EXERCISE: Which lines in the records below include the word "November"? Report each of them in full.

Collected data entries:
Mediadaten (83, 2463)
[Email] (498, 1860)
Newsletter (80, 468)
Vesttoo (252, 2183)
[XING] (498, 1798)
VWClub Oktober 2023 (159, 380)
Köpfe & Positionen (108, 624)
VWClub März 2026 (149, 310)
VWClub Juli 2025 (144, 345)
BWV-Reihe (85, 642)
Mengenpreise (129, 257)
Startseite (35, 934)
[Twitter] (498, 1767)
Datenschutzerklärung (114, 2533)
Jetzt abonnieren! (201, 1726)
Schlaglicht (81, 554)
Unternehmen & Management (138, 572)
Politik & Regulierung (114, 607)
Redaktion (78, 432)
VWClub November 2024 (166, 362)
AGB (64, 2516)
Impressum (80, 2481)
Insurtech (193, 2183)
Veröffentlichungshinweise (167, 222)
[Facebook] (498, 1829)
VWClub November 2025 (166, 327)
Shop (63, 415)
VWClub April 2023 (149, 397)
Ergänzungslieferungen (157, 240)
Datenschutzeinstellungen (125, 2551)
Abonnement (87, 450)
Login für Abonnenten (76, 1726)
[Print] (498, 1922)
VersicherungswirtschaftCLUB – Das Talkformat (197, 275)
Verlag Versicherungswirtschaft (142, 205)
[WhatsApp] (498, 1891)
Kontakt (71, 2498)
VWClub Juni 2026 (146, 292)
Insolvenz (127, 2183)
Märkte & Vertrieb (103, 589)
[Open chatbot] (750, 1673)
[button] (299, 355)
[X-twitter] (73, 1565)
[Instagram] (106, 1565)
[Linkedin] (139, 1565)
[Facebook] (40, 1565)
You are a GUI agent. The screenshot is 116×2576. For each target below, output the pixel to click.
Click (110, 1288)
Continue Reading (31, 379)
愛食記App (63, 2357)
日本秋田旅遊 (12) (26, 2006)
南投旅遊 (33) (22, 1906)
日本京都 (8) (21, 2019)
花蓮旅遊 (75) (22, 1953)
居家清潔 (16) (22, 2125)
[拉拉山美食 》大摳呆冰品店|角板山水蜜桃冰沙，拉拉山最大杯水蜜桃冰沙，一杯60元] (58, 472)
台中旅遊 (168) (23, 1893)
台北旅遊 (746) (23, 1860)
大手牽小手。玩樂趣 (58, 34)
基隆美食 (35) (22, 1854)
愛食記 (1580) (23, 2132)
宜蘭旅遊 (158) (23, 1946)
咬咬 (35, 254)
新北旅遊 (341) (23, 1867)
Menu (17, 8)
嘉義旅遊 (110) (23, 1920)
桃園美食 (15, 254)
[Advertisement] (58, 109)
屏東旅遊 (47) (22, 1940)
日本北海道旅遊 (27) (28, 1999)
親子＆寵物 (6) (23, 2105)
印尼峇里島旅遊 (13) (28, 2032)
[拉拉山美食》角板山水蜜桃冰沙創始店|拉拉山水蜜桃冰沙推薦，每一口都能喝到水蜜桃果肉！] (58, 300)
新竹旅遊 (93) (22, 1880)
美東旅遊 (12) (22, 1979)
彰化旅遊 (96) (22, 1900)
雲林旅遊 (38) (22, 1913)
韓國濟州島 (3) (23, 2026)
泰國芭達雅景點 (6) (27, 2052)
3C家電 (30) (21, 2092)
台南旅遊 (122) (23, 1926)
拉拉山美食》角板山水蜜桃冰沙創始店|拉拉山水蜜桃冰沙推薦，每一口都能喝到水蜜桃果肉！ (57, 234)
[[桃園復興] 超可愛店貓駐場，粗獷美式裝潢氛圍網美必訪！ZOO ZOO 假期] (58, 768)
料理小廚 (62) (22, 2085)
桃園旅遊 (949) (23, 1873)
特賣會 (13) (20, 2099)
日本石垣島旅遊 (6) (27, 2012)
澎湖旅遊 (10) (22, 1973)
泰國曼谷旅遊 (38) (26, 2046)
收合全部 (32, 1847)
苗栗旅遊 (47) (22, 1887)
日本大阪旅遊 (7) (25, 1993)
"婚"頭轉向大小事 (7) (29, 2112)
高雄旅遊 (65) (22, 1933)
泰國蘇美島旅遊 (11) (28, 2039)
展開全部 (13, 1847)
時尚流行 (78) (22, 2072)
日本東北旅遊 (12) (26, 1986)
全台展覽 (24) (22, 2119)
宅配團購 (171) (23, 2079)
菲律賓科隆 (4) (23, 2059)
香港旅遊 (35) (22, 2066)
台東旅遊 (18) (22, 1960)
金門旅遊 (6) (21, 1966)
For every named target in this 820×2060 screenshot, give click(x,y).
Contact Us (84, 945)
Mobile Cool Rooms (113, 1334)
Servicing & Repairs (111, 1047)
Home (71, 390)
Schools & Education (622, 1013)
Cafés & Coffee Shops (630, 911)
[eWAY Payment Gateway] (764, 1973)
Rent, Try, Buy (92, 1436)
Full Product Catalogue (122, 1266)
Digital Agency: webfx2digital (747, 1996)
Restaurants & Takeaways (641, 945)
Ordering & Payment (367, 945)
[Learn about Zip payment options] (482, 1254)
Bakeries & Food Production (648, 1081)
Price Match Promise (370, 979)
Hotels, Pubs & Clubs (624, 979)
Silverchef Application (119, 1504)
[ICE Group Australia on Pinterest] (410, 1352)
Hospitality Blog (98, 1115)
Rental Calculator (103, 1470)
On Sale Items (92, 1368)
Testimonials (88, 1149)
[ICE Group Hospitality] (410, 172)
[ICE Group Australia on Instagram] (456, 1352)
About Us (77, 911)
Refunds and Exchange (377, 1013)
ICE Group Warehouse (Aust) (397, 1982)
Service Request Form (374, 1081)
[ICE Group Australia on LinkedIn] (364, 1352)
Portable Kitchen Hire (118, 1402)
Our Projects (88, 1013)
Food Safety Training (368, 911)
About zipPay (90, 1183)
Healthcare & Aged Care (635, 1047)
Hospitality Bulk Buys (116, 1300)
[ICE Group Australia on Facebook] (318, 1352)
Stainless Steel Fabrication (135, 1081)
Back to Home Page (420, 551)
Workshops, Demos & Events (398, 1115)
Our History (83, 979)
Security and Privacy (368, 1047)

SOLUTION BELOW:
VWClub November 2024 (166, 362)
VWClub November 2025 (166, 327)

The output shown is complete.